[Fragmento seleccionado]
El protocolo frente al acoso en las Fuerzas Armadas prevé confidencialidad y protección de datos, pero su aplicación es cuestionada por víctimas y expertos.
Las denuncias presentadas a través de la UPA suelen terminar en manos del superior jerárquico denunciado, según testimonios recogidos.
El procedimiento puede desembocar en bajas psicofísicas cuestionables que apartan a las denunciantes del servicio activo.
Juristas militares desaconsejan el canal interno de la UPA y recomiendan la vía judicial para preservar derechos y garantías.
Un marco legal con garantías sobre el papel
El Ejército español cuenta con un protocolo específico para atender casos de acoso en su seno, reforzado tras la reforma del Código Penal Militar en 2015 —a raíz del caso de la comandante Zaida Cantero— que incorporó expresamente el acoso sexual como delito. La regulación fue acompañada por la creación de la Unidad de Protección frente al Acoso (UPA), operativa desde 2016, cuyo objetivo es permitir a las víctimas presentar denuncias de forma anónima y confidencial.
En teoría, esta protección está respaldada por la Ley Orgánica 3/2018 de Protección de Datos Personales y la Directiva Europea 1937/2019, que exigen confidencialidad y anonimato en las denuncias canalizadas a través de mecanismos internos. La propia ministra de Defensa, Margarita Robles, garantizó en el Congreso que se evitarían filtraciones de identidad que vulnerasen los derechos fundamentales de las víctimas.
Una práctica interna que compromete la confidencialidad
Pese a estas garantías normativas, la aplicación real del protocolo genera serias dudas. Según testimonios recogidos por Artículo14, como el de la capitán Cebollero y otras militares, las denuncias realizadas a través de la UPA terminan en manos del mismo mando militar denunciado. El hecho de que la UPA esté compuesta por personal del propio Ejército y no por agentes externos, favorece —según estas fuentes— una dinámica de protección jerárquica y lealtad institucional que deja en desamparo a la denunciante.
Varias víctimas relatan una respuesta institucional que describen como “acoso y derribo”. Tras presentar la denuncia, se enfrentan a campañas de descrédito que acaban en la apertura de expedientes psicofísicos, con diagnósticos emitidos en ocasiones por médicos no especializados —incluso por alergólogos—, lo que termina en la expulsión de la denunciante del cuerpo militar por supuesta incapacidad.
[/Fragmento seleccionado]
[Registros mostrados]
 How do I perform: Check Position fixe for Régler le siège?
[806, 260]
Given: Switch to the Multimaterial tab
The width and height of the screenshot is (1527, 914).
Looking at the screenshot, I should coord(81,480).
[/Registros mostrados]
→ **Qué se pide**
Transcribe el tramo del fragmento sobre el acoso en las Fuerzas Armadas que va desde "El protocolo frente" hasta "víctimas y expertos.". Los registros son un material independiente del fragmento.

→ **Resultado**
El protocolo frente al acoso en las Fuerzas Armadas prevé confidencialidad y protección de datos, pero su aplicación es cuestionada por víctimas y expertos.